## [WHAT THE TASK ASKS]
Rewrite the lines between the one holding "Click the marker 2 amplitude readout" and the one holding "click(106, 48)", inclusive, as a numbered list without blank lines.

## [MATERIAL FOR THE TASK]
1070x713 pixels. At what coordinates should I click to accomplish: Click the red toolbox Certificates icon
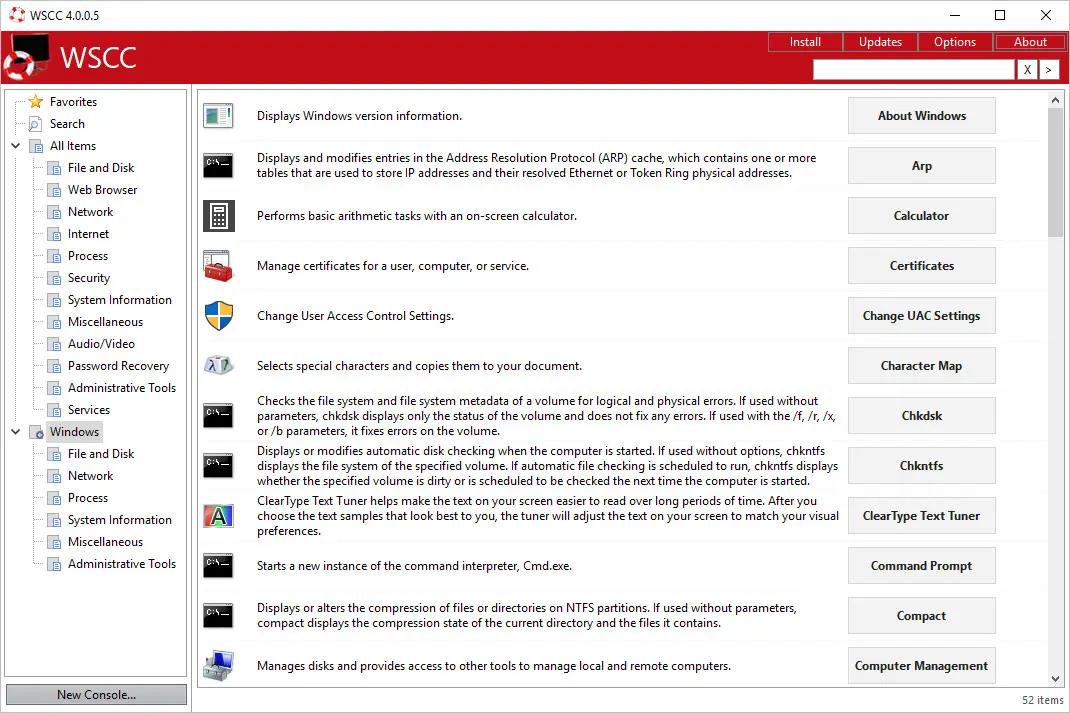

...

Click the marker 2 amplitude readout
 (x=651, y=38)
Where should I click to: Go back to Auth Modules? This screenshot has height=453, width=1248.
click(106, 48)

## [THE COMPLETED TASK]
1. Click the marker 2 amplitude readout
2.  (x=651, y=38)
3. Where should I click to: Go back to Auth Modules? This screenshot has height=453, width=1248.
4. click(106, 48)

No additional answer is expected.